И все-таки на душе было беспокойно.
— Думаешь, не будет? — задумчиво переспросил Казак. — Ну, дай бог, дай бог. Ладно, заболтались мы тут с тобой. Помоги с машиной.
Вдвоем при помощи рычагов и лебедки они поставили перевернутый броневичок на колеса. Пристроив болтающуюся на поясе шашку между креслом и дверцей, Казак уселся за руль.
— Подбросить до аэропорта? — с видом заправского таксиста предложил он. — Я все равно еще в этом районе покручусь — может, выясню чего. Так что садись…
Ладонь в сталкерской перчатке хлопнула по пассажирскому сиденью.
Вообще-то, общество словоохотливого Казака уже начинало тяготить Илью. Впрочем, ему сейчас было бы, наверное, внапряг любое общество: за последнее время Илья слишком привык к одиночеству. И все-таки возвращаться одному, пешком, с каким-то десятком патронов в автоматном рожке по улицам, на которые в любой момент может нахлынуть новая волна тварей, было не очень разумно. За броней оно все-таки как-то безопаснее. Илья залез в инкассаторский броневик.
Казак завел двигатель. Машина тронулась с места.
Они медленно и осторожно (лихачить на городских улицах, засыпанных обломками и забитых гниющими автомобильными остовами, нельзя было даже на танке) двинулись обратно к Новочеркасскому шоссе.

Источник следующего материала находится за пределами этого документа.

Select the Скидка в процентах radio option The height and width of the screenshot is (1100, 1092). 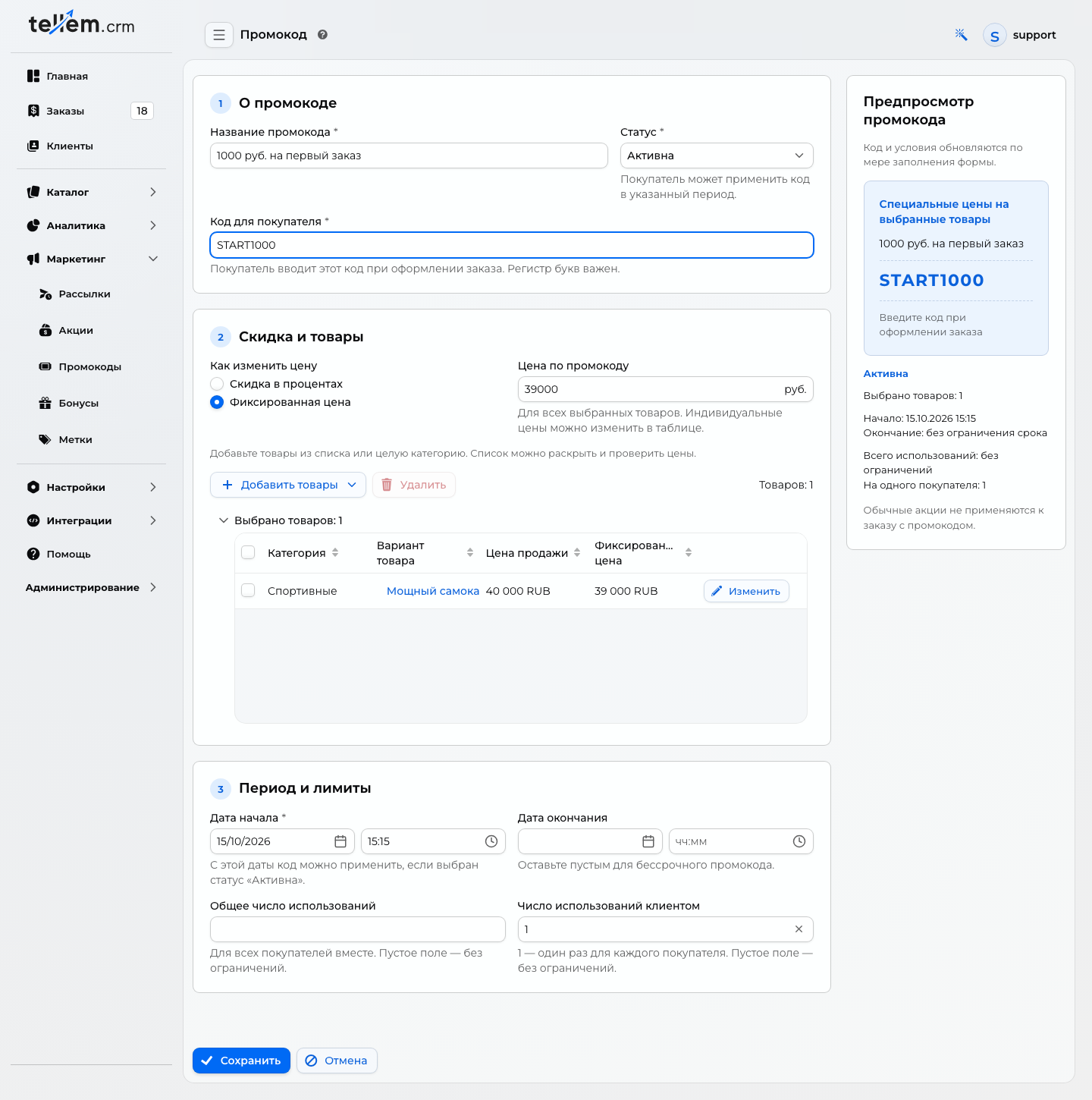217,384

— А ты, значит, все мстишь? — снова начал разговор Казак. Он принадлежал к породе тех людей, которые просто физически не могут долго молчать. — Охотишься?
— Охочусь, — коротко ответил Илья.
— Шел бы ты лучше к людям, Колдун. А то живешь на своем Аэропорте как бирюк. Совсем ведь одичаешь.
— Как хочу, так и живу.
— Эх, чудак-человек! Мертвых ведь все равно не воротишь.
Илья промолчал. Развивать тему эту ему хотелось меньше всего.
Казак пожал плечами и…
— Мать вашу! — резко остановил машину. — Опять поперли!
Действительно, по шоссе и окрестностям на Ростов снова надвигалась кишащая река спин, конечностей, оскаленных морд. И, пожалуй, сейчас мутантов было даже больше, чем в прошлый раз. Живая волна быстро приближалась. Совсем скоро она выплеснется на проспект Шолохова и устремится к аэропорту.
Казак решил не рисковать и не соваться под этот каток.
Он сдал назад. Развернулся. Погнал в сторону поселка Орджоникидзе. Броня — это, конечно, хорошо, однако, как уже понял Илья, она тоже не всегда и не от всего спасает.
По пути Казак задел несколько ржавых машин, но, увы, набрать нужной скорости так и не смог: здешние улицы тоже не годились для быстрой езды.
А волна тварей уже захлестнула город. Мутанты разом заполонили все пространство. Они теперь были повсюду. Самые разные твари, словно вырвавшиеся из чудовищной кунсткамеры, бежали рядом. За бронестеклами мелькали морды, бока, спины и хвосты существ, которых Илья никогда не видел раньше. Кто-то просто проносился мимо, кто-то перепрыгивал через машину, а кто-то кидался в атаку и норовил цапнуть за броню.